- Paula Meehan, 2009

= Paula Meehan =

Irish poet and playwright

Paula Meehan (born 1955) is an Irish poet and playwright.

==Life==

Paula Meehan was born in Dublin in 1955, the eldest of six children. She subsequently moved to London with her parents where she attended St. Elizabeth's Primary School in Kingston upon Thames. She then returned to Dublin with her family where she attended a number of primary schools finishing her primary education at the Central Model Girls' School off Gardiner Street. She began her secondary education at St. Michael's Holy Faith Convent in Finglas but was expelled for organising a protest march against the regime of the school. She studied for her Intermediate Certificate on her own and then went to Whitehall House Senior College, a vocational school, to study for her Leaving Certificate.
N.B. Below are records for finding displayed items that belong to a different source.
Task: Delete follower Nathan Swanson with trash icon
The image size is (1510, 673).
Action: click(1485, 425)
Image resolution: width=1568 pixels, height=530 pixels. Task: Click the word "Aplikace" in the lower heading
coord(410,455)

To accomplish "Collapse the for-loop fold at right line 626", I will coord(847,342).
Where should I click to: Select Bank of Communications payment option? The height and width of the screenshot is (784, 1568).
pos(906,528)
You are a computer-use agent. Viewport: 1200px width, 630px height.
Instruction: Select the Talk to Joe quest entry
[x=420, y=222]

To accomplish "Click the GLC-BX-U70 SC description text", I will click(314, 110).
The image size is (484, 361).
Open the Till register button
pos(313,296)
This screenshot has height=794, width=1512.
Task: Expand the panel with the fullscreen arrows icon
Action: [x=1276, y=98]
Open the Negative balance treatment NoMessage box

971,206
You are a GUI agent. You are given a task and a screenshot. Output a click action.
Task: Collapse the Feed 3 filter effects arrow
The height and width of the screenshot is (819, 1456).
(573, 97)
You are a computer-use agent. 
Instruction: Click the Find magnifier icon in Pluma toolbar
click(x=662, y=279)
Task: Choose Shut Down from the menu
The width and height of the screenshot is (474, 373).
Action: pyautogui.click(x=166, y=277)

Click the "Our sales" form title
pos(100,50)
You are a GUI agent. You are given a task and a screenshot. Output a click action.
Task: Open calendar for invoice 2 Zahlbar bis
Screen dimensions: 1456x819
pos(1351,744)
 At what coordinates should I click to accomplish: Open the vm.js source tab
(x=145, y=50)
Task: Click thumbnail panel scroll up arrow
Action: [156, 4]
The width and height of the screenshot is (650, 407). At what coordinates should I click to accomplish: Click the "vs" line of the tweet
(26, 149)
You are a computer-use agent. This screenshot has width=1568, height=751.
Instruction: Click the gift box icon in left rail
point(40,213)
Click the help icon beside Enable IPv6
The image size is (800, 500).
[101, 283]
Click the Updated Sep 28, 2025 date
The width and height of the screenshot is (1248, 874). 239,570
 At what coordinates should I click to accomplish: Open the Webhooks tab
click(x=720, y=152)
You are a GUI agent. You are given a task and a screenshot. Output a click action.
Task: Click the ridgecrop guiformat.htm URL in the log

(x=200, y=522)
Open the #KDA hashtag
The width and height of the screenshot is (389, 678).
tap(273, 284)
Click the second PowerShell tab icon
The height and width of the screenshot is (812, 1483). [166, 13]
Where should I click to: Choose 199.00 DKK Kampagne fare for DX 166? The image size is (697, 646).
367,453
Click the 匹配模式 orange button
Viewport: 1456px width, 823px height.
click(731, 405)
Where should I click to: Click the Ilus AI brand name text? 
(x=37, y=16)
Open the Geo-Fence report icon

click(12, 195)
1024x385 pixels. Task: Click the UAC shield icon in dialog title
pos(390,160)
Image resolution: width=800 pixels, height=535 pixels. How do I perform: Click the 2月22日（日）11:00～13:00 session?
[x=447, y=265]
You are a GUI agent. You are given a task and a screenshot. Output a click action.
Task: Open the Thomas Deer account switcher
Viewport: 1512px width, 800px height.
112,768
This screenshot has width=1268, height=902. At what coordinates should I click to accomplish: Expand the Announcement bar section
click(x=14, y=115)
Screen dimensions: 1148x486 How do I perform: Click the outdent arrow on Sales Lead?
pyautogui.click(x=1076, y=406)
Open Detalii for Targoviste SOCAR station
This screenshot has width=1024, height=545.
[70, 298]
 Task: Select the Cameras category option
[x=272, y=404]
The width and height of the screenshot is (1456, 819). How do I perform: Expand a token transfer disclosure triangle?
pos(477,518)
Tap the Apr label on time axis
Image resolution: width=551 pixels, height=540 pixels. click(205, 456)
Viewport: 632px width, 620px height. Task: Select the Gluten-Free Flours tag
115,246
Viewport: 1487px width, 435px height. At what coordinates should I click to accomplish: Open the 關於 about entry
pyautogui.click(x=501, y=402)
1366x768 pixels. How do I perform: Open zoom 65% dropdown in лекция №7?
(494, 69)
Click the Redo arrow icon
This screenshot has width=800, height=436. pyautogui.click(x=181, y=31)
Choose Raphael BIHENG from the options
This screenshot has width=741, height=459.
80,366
Outside school, she was a member of a dance drama group, became involved in band culture and, around 1970, began to write lyrics. Gradually composing song lyrics would give way to writing poetry.

At Trinity College, Dublin, (1972–1977) she studied English, History and Classical Civilization, taking five years to complete her Bachelor of Arts degree. This included one year off, spent travelling through Europe. While a student she was involved in street theatre and various kinds of performance.

After college she travelled again, spending long stretches in Greece, Germany, Scotland and England. She was offered a teaching fellowship at Eastern Washington University where she studied (1981–1983) with James J. McAuley in a two-year programme which led to a Master of Fine Arts degree in Poetry. Gary Snyder and Carolyn Kizer were among the distinguished visiting writers to have a profound influence on her work and on her thought.

She returned to Dublin in 1983.

==Work==
Meehan has also written poetry for film, for contemporary dance companies and for collaborations with visual artists; her poems have been put to music by songwriters (including Christy Moore) and composers. Her poetry has been extensively published in translation, including substantial collections in French and German.

The 2015 Poetry Competition 'A Poem for Ireland' shortlisted her 1991 poem 'The Statue of the Virgin at Granard Speaks' in the final ten poems. She selected poems for and introduced the Candlestick Press anthology Ten Poems from Ireland in 2017.

Meehan was a judge for the 2020 Griffin Poetry Prize and the 2024 PEN Heaney Prize.

==Recognition==
In September 2013, Meehan was installed as the Ireland Professor of Poetry by President Michael D. Higgins.

In 2023, she was elected an honorary fellow of Trinity College Dublin.